The company was supposed to report its second-quarter results last week, but Interpublic said it needed time to review certain items. The result was the discovery of $68.5 million of charges, mainly in Europe, that hadn't been properly expensed.

Interpublic said the charges don't affect the company's cash position and added that the amounts involved "were not material to any prior period." Still, the company will restate its results, which will cover periods back to 1997 and before.

"Procedures recently put in place by management identified an accounting issue that merited further review," John Dooner, Interpublic's chairman and CEO, said in a press release. "While it is unfortunate that we had to postpone our earnings announcement, it's unquestionably appropriate to have taken decisive action in this matter.
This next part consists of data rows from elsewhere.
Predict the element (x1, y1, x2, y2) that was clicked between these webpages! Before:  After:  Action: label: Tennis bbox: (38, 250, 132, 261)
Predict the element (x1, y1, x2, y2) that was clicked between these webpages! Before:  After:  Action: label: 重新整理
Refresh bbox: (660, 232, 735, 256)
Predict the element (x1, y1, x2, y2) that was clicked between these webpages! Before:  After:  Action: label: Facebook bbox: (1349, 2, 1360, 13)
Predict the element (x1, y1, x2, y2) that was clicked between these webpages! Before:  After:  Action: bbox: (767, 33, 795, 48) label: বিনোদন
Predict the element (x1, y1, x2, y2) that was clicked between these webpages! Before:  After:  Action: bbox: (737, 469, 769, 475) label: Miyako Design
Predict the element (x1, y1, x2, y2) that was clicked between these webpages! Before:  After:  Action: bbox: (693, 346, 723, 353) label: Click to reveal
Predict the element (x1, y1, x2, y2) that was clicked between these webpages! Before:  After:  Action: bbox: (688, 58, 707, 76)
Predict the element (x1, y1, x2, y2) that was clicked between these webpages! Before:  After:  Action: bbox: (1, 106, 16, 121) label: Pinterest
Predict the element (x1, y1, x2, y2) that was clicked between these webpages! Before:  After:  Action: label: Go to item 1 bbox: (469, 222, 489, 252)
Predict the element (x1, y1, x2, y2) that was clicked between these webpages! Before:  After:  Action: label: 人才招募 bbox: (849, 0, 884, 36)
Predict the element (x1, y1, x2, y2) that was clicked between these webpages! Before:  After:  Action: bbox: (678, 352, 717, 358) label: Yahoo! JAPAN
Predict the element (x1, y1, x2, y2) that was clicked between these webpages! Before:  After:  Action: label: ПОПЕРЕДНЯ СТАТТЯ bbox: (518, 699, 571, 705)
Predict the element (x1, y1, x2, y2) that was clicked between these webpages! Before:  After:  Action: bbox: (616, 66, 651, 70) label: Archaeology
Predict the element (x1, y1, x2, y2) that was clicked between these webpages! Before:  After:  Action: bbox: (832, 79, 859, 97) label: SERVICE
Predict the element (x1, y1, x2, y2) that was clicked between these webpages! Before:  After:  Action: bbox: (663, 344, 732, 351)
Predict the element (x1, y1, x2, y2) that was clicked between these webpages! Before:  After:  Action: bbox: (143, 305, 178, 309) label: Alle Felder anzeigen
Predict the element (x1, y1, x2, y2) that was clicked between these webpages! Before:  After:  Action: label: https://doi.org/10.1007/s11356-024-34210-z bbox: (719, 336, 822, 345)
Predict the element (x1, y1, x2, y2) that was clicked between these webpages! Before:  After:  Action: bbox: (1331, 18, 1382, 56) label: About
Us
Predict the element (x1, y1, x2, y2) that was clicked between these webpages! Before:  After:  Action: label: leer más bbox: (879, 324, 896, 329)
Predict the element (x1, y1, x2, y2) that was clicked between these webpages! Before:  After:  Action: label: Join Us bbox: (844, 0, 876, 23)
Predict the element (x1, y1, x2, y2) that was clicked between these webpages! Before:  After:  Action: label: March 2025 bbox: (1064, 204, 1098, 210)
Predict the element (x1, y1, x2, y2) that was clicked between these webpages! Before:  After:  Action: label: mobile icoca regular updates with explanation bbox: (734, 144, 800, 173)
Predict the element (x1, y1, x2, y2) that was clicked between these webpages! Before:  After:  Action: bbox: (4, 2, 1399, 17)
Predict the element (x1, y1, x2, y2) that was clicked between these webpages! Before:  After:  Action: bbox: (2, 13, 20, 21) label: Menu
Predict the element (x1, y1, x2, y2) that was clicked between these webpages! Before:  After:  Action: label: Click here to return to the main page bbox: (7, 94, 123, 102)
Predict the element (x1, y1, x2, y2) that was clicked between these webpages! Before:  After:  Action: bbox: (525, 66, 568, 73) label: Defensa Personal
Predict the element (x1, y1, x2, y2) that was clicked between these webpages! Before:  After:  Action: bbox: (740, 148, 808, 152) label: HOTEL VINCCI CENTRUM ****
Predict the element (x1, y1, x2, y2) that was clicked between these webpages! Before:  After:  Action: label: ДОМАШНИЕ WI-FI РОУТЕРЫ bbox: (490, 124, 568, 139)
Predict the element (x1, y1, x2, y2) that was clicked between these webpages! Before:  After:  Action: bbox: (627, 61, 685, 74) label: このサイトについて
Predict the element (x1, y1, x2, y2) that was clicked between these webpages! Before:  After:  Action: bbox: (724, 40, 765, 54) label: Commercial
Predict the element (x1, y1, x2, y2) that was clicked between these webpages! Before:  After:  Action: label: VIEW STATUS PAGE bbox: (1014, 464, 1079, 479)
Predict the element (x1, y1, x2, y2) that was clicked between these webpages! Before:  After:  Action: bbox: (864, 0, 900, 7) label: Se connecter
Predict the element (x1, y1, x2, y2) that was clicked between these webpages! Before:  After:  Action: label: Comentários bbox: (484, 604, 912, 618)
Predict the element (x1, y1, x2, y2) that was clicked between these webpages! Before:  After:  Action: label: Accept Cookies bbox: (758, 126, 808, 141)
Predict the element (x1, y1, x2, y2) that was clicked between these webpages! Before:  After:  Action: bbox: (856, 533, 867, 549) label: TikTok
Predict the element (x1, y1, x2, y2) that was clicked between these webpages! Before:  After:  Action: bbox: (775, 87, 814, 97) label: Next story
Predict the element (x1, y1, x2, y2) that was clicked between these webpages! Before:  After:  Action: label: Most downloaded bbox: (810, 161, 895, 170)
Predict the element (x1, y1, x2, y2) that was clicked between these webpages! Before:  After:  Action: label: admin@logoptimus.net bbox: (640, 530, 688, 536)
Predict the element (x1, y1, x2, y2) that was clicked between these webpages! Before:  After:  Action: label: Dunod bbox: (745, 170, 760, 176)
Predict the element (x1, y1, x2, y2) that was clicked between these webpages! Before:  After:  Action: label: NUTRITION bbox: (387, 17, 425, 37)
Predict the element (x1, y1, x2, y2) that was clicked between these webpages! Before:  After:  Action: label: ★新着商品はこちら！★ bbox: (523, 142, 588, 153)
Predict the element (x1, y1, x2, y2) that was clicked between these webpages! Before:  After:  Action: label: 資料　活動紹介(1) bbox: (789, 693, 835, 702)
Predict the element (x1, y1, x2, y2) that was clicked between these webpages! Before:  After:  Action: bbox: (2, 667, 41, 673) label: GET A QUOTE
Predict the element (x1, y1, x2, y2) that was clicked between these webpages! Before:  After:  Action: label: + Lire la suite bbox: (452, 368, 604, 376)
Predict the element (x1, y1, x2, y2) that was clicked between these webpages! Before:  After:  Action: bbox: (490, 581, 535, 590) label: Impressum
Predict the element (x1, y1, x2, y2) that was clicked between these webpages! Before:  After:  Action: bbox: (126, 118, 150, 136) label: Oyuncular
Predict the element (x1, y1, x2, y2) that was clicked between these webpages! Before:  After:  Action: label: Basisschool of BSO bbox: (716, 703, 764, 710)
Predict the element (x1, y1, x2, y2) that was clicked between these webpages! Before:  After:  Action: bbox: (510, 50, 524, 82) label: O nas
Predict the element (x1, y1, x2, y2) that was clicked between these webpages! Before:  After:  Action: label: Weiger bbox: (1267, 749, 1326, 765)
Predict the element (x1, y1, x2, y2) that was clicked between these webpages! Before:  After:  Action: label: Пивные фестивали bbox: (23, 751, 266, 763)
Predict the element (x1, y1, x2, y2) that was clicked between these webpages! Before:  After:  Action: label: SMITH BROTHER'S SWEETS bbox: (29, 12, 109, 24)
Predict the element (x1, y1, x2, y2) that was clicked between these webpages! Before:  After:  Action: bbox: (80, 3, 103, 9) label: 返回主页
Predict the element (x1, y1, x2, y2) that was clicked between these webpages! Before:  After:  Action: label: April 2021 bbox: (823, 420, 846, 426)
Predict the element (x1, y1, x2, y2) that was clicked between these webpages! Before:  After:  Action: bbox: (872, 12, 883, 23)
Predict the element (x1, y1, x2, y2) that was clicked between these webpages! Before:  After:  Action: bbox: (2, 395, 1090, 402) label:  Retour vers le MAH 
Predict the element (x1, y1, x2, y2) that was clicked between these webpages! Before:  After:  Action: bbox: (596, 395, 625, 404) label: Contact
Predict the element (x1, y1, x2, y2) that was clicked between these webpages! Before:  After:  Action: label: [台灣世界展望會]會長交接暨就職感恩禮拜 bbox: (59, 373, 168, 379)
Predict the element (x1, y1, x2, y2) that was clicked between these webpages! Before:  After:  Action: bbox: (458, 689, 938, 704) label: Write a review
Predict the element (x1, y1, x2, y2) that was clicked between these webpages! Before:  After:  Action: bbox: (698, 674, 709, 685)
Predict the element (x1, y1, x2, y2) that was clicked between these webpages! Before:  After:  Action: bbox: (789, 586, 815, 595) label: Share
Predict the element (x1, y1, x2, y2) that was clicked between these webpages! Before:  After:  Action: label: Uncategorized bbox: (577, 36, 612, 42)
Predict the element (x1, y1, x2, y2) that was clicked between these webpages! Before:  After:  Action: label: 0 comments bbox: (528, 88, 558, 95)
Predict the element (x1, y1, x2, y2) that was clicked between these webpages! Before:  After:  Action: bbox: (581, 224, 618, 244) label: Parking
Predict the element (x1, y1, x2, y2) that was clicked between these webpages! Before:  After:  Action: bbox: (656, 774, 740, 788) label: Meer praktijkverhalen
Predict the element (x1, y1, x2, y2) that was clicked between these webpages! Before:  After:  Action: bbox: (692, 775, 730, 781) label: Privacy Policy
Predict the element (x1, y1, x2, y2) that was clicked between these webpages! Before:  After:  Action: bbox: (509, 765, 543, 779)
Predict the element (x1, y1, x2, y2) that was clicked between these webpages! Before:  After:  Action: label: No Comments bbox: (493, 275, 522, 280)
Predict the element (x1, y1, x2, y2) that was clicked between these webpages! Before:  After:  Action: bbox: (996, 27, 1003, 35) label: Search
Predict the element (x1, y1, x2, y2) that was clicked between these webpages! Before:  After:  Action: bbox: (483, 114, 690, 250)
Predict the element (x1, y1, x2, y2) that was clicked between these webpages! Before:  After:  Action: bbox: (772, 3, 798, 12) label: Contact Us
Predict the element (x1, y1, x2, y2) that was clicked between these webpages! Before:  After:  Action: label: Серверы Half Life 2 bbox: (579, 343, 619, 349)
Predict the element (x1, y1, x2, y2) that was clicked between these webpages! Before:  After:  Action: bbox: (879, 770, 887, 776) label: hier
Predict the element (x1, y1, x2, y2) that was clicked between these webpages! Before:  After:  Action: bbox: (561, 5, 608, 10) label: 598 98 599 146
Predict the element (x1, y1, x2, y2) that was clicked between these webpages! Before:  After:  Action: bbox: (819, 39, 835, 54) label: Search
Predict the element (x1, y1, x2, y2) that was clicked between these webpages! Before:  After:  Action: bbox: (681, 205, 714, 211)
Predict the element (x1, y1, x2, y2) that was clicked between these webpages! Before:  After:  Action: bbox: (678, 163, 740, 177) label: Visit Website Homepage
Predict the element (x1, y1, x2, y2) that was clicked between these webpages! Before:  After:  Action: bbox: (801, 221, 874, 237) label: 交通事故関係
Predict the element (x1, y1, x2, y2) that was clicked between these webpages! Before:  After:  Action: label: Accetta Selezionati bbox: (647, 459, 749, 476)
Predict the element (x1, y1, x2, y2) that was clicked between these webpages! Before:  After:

We have also taken the necessary steps in order to prevent this situation from recurring in the future. The restatement will have no impact on the company's operating performance going forward."

Interpublic said it has established procedures to prevent similar situations from arising in the future. The company is also conducting an additional review of internal operations and personnel.

The company said it earned 31 cents a share in the quarter, reversing a loss of 31 cents in the same period a year ago, but short of analysts' estimates of 39 cents.

Revenue in the second quarter fell 8.4% to $1.61 billion from $1.76 billion in 2001. Domestic revenue, which constitutes 54% of the company's portfolio, declined 13.7% in the second quarter to $866 million. U.S. advertising and media revenue dropped 14.5%, while other marketing services declined 12.7%. International revenue slipped 1.3% to $747 million.

The company indicated that the advertising market remains tough, and, as a result, its full-year earnings will probably fall short of Wall Street's projections. Interpublic now expects earnings for 2002 of $1.25 to $1.35 a share, while analysts are looking for a profit of $1.46. Additionally, the company said third-quarter revenue will probably decline 5% to 7% from the same period in 2001.

Shares of Interpublic dropped 87 cents, or 5.2%, to $15.78 in regular trading and fell another 73 cents to $15.05 in Instinet action after the close.